1917 de Sam Mendes est un long-métrage d’une telle envergure qu’il transcende le statut filmique. Il devient une véritable expérience sous tension perpétuelle.
1917 est le projet titanesque qui signe le retour en force de Sam Mendes derrière la caméra. Un projet fou, qui prend le pari de filmer la Première Guerre Mondiale seulement en plans-séquences et où nos héros vont devoir livrer un message pour éviter l’échec d’une bataille.
Un long dimanche de plan séquence
Une prise de force qui paye, puisque le film est une totale réussite en tout point. Que ce soit techniquement ou artistiquement, tout est calculé ! Rien n’est laissé au hasard pour immerger le spectateur dans un contexte historique au bord de l’explosion. Ainsi, la reconstitution nous plonge directement dans la boue des tranchées, jonchées par les cadavres et les rats. Là où le film pose de vraies questions, c’est au niveau de son déroulement temporel.
Puisque la totalité des scènes est en plans-séquences, l’expérience cinématographique est d’autant plus prenante. On suit les protagonistes au plus près de l’action, sans montage apparent, sans artifice qui découperait le long-métrage. 1917 est une allégorie de la fresque, perçue comme un périple d’un point A à un point B. Comme si le spectateur était devant un tableau qu’il observait en balayant son regard de la gauche vers la droite, sans cligner des yeux un seul instant.
Techniquement, tout est dit. C’est une claque visuelle mise en valeur par la magnifique photographie du grand Roger Deakins.

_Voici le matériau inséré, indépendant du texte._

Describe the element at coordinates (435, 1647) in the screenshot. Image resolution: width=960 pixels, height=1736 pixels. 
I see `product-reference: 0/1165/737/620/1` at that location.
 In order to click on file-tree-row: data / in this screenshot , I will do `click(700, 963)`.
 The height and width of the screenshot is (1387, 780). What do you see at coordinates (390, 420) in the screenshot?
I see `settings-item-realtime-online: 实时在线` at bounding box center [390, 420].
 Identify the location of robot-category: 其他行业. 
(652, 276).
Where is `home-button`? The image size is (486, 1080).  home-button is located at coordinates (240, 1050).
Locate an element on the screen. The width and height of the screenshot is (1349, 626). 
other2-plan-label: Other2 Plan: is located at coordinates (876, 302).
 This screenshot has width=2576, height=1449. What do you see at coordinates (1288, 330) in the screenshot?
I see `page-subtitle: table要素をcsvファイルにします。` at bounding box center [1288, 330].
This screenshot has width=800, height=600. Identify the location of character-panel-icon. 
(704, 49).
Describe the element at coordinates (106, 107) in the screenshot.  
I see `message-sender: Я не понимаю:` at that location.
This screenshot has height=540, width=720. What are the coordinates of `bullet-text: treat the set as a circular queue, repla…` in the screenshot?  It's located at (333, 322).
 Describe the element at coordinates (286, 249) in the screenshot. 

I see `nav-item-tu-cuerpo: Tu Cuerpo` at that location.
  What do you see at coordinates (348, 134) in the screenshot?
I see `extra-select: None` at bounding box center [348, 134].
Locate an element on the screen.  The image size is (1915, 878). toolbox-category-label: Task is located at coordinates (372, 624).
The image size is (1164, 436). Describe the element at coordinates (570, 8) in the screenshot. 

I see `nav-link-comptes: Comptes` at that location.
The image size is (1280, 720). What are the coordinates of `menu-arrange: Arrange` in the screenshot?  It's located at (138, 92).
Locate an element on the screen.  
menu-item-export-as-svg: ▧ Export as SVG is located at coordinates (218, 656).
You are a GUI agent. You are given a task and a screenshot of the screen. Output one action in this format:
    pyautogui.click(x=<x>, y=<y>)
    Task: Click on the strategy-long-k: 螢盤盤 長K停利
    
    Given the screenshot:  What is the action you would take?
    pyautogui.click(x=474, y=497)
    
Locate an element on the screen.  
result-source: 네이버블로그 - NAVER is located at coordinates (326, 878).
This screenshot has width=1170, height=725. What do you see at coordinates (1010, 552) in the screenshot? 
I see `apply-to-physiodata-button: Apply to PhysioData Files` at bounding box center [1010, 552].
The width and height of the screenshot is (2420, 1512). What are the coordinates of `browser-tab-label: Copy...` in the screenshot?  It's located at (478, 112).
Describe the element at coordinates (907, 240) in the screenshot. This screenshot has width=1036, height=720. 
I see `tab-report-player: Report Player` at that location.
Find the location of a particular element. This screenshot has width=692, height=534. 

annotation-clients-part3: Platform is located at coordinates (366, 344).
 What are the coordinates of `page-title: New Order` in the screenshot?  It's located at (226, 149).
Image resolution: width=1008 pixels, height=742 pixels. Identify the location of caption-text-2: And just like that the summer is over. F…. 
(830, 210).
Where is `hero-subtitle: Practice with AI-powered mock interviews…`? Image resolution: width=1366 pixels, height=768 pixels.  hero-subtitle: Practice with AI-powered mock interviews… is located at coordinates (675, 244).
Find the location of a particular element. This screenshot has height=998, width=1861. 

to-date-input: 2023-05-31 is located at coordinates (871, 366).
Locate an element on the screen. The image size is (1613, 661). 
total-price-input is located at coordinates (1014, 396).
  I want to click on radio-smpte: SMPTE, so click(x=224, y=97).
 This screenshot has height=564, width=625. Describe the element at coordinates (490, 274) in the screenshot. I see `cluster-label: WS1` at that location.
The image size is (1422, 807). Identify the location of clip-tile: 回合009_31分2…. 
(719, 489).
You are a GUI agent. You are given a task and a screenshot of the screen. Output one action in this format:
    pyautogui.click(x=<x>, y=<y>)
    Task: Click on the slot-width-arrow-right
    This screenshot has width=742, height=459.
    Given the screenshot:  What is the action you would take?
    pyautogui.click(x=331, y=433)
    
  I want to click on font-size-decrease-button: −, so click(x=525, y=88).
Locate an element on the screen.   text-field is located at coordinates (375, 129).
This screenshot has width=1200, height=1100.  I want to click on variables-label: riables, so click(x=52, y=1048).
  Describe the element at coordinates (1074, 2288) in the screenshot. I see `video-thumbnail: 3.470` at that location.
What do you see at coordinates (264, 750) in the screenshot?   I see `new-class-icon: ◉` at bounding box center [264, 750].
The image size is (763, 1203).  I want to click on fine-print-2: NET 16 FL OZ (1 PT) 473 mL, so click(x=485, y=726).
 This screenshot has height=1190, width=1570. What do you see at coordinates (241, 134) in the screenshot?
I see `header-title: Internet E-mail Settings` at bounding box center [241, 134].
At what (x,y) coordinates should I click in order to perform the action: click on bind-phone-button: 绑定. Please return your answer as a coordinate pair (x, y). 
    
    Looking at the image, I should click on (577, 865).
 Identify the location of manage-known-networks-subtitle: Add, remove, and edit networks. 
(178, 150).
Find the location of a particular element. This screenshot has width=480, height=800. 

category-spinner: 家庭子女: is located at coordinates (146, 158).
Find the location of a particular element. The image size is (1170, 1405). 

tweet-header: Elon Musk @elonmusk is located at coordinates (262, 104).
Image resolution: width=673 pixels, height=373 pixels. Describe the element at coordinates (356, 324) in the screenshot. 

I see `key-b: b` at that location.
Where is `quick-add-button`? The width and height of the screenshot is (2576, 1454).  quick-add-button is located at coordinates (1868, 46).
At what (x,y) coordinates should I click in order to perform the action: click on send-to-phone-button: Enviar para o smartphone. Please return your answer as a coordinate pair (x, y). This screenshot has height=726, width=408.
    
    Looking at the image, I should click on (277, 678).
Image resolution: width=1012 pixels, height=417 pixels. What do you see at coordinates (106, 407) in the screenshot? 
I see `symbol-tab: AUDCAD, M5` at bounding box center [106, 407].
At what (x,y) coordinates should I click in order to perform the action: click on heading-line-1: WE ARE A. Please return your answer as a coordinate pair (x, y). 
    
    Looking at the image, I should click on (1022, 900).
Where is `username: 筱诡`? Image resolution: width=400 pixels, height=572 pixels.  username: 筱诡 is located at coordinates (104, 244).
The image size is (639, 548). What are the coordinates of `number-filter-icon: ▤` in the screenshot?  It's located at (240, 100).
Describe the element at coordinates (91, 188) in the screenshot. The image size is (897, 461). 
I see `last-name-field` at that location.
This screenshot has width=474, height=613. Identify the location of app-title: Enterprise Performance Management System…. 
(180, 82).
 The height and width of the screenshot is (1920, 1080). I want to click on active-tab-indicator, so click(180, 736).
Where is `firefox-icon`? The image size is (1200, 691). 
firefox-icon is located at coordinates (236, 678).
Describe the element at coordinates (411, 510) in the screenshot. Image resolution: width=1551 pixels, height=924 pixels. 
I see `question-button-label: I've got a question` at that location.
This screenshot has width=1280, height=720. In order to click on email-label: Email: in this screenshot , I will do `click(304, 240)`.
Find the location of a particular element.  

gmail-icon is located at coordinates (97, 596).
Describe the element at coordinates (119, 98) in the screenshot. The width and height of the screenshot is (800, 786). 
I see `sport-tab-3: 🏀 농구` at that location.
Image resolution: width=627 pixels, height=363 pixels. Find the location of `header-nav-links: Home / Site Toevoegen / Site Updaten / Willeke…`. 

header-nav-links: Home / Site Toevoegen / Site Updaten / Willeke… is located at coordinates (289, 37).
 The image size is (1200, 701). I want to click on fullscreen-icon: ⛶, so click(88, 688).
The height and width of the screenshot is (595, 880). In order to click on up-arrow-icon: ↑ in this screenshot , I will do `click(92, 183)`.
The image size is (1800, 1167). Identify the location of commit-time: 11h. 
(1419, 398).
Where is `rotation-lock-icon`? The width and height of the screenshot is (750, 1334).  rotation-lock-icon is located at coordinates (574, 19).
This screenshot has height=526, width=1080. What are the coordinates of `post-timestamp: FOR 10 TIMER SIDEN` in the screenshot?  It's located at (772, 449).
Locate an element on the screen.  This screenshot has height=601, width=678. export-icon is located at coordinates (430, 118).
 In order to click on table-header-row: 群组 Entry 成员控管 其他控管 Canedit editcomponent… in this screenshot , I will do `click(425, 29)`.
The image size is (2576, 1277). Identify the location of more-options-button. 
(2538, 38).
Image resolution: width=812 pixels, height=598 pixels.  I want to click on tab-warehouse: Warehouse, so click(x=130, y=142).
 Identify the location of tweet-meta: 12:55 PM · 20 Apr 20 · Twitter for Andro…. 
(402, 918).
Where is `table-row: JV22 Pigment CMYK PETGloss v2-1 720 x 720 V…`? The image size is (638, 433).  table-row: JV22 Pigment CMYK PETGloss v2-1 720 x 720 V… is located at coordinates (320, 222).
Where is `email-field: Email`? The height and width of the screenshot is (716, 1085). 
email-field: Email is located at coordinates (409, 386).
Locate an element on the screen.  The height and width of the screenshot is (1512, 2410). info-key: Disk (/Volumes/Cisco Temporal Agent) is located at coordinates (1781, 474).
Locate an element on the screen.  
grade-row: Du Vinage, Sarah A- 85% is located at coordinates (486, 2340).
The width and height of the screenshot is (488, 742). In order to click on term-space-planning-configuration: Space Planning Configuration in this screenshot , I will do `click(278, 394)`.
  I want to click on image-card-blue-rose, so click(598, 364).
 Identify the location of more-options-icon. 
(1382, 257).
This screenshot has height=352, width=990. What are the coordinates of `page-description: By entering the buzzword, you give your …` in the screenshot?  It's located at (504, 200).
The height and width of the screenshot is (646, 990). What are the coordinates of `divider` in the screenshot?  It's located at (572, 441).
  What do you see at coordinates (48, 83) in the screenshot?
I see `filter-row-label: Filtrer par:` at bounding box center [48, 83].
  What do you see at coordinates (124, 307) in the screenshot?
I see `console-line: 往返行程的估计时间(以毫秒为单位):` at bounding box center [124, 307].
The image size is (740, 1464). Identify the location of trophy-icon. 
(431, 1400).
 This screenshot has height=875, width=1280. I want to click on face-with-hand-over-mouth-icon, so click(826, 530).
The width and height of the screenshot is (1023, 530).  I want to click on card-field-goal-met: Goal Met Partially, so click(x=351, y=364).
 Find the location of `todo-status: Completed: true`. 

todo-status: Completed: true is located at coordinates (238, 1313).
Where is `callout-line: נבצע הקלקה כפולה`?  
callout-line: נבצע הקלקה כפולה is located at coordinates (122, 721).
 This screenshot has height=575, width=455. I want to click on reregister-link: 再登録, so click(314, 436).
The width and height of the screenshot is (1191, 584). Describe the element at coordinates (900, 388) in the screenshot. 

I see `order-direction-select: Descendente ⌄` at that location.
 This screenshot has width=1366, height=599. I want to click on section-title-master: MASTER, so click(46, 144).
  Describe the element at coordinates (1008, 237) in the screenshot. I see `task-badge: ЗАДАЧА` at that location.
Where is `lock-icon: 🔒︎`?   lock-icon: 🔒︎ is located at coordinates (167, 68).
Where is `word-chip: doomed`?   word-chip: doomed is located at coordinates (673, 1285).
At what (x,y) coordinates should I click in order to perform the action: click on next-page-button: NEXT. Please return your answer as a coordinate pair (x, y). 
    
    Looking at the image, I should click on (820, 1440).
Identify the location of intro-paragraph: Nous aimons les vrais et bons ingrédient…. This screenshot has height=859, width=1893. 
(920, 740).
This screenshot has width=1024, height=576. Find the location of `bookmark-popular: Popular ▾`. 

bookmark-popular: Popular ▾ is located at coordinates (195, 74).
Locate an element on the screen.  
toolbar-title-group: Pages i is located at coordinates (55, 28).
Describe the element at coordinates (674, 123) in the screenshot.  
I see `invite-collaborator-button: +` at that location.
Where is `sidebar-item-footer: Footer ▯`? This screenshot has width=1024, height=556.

Son travail sublime chaque événement avec une palette de couleur aussi variée que peuvent l’être les décors. Une image travaillée qui fait donc sens avec une réalisation méticuleuse. L’ensemble nous confronte à une guerre épuisante, dans laquelle chaque homme va donner une part de sa vie.
1917, l’odyssée de l’espace virtuel
En 1957, Stanley Kubrick réalisait son premier film sur la guerre, Les Sentiers de la Gloire. Plus de 60 ans plus tard, Sam Mendes dépoussière le genre en produisant un long-métrage en hommage à son grand-père, où les travellings prodigieux dans les tranchées, mis en image par le réalisateur de 2001 l’odyssée de l’espace, deviennent une évidence constante qui ancre le public au plus profond du récit.
La fluidité des mouvements y est totalement réfléchie pour mettre en image des plans aussi audacieux techniquement que visuellement. La présence omnisciente de la caméra donne l’impression qu’elle est un personnage à part entière. Et nous, spectateurs, voyons au travers de son objectif, ce qu’un soldat pourrait voir de ses propres yeux, tel un Call of Duty vidéo-ludique.
Cette présence constante du regard nous force à être impliqués dans le film et à le vivre comme un vrai évènement. Ce dernier nous tient en haleine pendant deux heures, comme plongés dans cette guerre, sans pouvoir décrocher le regard de l’écran.
1917 n’est pas un énième long métrage sur la Première Guerre Mondiale, mais une authentique proposition de cinéma. Un film qui tente d’apporter, via de nouveaux codes, un renouveau dans la manière de filmer la violence et la déshumanisation qu’a pu être ce conflit.
Par sa mise en scène, il met le spectateur en face de l’histoire, l’emportant dans une expérience à la fois sensorielle et épuisante. Sam Mendes signe là un de ses plus grands films, en prouvant que le septième art n’a aucune limite. Ce 1917 va marquer le cinéma comme peu d’autres films l’ont fait, laissant derrière lui une trace magnifique dans la boue ensanglantée des tranchées.